Farmers in New Delhi continued protests against recently passed agricultural laws on Wednesday for the seventh straight day. The protests have disrupted key transport routes into and out of the national capital of India.
The farmers’ protest joins a greater nationwide general strike organized by Indian labor unions over the past week, in which an estimated 250 million people participated.
“The farmers’ protests … on Wednesday led to the shutting down of key roads connecting Noida and Delhi,” India’s NDTV reported. Noida is a city bordering the National Capital Territory (NCT) of Delhi, which contains New Delhi. Both cities are located in the northern Indian state of Uttar Pradesh.
“The arterial Kalindi Kunj route that links Noida to Delhi’s Okhla [suburb] was briefly shut for traffic. It was later opened,” according to the report.
NDTV cited sources who said that local police on Wednesday “were also preparing to shut down the Delhi-Noida-Delhi expressway, which connects Noida to South Delhi, should the protesting farmers in Uttar Pradesh attempt to march into the national capital.”
“The farmers at the Delhi-Noida border belong to various districts of western Uttar Pradesh,” the Times of India (TOI) reported on Wednesday. According to the newspaper, their goal is to reach the national capital to join a larger protest launched by farmers from the states of Punjab and Haryana against the Indian National Congress’s recent passing of agricultural reform laws. Thousands of farmers traveled to Delhi on November 26 and assembled at the NCT’s border areas to protest the three new laws.
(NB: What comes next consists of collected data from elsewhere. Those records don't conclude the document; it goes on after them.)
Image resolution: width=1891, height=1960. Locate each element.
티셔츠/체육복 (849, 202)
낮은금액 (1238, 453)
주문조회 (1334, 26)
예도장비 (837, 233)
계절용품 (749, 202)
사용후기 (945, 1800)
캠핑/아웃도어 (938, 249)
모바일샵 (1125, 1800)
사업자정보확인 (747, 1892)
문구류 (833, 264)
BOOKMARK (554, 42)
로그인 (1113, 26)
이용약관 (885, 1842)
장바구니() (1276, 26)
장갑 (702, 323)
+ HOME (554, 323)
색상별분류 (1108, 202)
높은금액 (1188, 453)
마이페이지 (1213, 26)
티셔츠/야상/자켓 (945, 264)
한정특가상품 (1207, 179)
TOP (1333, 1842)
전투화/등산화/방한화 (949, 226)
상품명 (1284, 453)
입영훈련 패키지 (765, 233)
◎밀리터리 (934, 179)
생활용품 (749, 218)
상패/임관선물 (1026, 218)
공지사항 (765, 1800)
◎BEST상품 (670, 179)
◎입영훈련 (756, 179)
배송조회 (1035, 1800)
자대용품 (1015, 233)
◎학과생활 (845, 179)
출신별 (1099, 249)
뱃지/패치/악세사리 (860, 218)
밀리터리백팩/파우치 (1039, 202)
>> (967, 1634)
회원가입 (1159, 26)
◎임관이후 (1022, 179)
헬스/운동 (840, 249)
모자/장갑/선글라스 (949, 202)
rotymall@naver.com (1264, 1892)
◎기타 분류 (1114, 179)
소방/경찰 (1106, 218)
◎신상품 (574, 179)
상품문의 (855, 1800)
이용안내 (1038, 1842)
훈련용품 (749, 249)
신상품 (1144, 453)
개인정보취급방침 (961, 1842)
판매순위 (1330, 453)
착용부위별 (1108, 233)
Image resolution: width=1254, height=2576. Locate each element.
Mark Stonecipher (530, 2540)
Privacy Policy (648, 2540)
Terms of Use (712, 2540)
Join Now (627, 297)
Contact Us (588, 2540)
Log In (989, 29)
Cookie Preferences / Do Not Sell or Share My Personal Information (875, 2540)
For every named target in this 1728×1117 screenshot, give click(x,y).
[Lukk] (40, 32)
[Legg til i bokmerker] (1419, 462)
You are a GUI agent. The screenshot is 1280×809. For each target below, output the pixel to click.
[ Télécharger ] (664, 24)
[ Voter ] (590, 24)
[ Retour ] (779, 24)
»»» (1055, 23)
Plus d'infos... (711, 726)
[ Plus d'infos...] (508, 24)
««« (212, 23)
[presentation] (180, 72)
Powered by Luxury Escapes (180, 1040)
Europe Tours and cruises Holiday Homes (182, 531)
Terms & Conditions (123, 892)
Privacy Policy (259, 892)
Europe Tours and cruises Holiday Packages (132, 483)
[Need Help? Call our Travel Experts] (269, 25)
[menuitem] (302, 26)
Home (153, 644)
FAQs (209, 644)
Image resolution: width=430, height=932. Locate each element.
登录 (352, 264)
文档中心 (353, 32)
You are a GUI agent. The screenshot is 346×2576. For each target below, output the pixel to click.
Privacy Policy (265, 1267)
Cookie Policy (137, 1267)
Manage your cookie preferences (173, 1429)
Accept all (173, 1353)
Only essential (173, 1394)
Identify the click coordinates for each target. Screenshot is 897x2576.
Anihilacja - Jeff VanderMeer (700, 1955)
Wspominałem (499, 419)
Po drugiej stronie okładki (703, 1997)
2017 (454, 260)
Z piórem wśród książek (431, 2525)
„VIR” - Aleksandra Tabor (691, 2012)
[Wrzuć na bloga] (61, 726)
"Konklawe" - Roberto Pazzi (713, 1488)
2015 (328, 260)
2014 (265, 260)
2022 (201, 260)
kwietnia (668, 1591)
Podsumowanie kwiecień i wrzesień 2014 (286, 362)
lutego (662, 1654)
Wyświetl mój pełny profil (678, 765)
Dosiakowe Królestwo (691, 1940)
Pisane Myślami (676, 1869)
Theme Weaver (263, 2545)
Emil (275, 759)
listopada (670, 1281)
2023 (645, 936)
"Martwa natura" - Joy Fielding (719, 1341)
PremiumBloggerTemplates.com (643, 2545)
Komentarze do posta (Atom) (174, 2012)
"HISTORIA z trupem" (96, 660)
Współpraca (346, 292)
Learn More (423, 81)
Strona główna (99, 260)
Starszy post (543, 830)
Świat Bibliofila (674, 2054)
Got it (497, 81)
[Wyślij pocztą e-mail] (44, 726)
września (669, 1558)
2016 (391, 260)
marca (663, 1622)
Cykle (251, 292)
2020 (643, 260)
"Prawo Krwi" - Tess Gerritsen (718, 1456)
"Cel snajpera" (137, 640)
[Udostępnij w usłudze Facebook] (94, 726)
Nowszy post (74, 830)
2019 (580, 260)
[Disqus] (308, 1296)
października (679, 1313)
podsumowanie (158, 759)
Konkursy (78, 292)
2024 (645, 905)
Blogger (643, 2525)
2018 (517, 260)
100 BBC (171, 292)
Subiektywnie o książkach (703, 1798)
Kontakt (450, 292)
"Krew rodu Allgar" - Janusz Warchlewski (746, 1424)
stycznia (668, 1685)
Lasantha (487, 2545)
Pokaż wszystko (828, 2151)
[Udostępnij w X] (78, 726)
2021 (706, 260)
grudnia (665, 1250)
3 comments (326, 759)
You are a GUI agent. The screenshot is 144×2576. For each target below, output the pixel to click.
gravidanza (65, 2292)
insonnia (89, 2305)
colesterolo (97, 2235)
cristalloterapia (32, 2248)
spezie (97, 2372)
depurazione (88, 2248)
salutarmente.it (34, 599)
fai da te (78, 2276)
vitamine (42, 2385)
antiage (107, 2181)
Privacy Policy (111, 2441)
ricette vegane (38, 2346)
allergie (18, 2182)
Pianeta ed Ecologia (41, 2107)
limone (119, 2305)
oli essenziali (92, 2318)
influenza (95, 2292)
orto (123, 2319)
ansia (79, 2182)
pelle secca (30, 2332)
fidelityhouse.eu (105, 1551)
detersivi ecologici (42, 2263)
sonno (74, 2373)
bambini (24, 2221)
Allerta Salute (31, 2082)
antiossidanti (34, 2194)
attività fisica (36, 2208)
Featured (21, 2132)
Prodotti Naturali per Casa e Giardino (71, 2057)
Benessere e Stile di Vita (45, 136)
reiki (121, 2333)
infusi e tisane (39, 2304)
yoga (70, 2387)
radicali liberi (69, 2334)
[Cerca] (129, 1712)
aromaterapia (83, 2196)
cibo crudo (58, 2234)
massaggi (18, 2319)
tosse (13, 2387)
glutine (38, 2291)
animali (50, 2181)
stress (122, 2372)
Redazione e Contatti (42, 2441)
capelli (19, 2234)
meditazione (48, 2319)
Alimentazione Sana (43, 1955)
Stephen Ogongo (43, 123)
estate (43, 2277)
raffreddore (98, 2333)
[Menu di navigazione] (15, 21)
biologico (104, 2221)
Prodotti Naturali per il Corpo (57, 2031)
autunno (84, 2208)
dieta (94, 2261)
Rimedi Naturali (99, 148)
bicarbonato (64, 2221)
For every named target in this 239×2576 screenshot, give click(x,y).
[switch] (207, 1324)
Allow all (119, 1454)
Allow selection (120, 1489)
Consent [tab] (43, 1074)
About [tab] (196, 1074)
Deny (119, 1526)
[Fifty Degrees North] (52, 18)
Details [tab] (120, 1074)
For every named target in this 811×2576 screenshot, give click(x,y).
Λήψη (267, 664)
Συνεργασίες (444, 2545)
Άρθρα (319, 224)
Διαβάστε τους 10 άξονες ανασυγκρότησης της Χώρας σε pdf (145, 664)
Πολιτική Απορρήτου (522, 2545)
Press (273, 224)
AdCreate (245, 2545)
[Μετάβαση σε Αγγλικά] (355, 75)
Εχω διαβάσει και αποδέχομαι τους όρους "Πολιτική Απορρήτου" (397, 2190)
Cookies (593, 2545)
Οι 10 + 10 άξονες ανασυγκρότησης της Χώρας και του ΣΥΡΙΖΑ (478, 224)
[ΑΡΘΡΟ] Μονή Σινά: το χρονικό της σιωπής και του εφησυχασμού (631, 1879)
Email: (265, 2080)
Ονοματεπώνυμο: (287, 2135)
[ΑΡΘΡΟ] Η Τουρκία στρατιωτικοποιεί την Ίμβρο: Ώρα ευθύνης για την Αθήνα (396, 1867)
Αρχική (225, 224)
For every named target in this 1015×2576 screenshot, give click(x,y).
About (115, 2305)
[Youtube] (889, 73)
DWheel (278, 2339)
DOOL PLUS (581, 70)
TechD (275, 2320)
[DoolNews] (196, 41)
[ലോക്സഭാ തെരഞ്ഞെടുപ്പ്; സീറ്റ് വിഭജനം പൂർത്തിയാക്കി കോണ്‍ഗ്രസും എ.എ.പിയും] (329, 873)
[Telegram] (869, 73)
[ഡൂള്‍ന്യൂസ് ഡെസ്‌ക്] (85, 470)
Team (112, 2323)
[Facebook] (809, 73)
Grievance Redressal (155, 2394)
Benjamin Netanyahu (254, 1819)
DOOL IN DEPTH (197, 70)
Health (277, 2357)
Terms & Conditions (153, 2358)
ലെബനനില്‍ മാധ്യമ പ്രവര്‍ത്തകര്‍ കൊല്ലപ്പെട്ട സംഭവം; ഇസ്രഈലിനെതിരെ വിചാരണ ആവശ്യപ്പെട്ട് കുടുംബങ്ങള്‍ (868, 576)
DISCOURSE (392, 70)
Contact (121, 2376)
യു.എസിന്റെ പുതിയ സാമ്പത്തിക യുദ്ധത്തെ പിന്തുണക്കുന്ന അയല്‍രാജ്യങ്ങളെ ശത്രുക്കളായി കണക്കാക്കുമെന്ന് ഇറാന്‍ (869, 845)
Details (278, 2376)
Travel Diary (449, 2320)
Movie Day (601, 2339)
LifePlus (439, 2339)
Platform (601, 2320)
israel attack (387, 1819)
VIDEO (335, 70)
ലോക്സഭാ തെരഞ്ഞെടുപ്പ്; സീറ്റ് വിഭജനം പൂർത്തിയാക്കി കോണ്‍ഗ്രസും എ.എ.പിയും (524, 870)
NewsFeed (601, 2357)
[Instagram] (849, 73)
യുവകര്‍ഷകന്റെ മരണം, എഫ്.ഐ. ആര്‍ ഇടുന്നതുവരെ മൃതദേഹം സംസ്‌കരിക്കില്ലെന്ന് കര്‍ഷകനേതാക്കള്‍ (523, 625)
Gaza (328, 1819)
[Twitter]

“The farmers are protesting against The Farmers’ Produce Trade and Commerce (Promotion and Facilitation) Act, 2020, The Farmers (Empowerment and Protection) Agreement on Price Assurance and Farm Services Act, 2020, and The Essential Commodities (Amendment) Act, 2020,” according to TOI.
Labor unions organizing the protests claim the laws deprive agricultural workers of “key labor and farm price protections” and have demanded the Indian National Congress repeal the laws.
On Tuesday night, members of India’s federal government held a meeting with representatives of the protesting farmers
“and offered to set up a committee to look into their demands, which they rejected,” TOI revealed.
“The government also gave a detailed presentation to the farmers’ leaders on the Minimum Support Price and the Agricultural Produce Market Committee Act during the meeting, appealing to them to suspend their protest,” according to the newspaper.
Indian Agriculture Minister Narendra Singh Tomar told reporters after Tuesday’s meeting that the discussion was “good” and that he and his colleagues would hold an additional talk with the farmers’ representatives on December 3.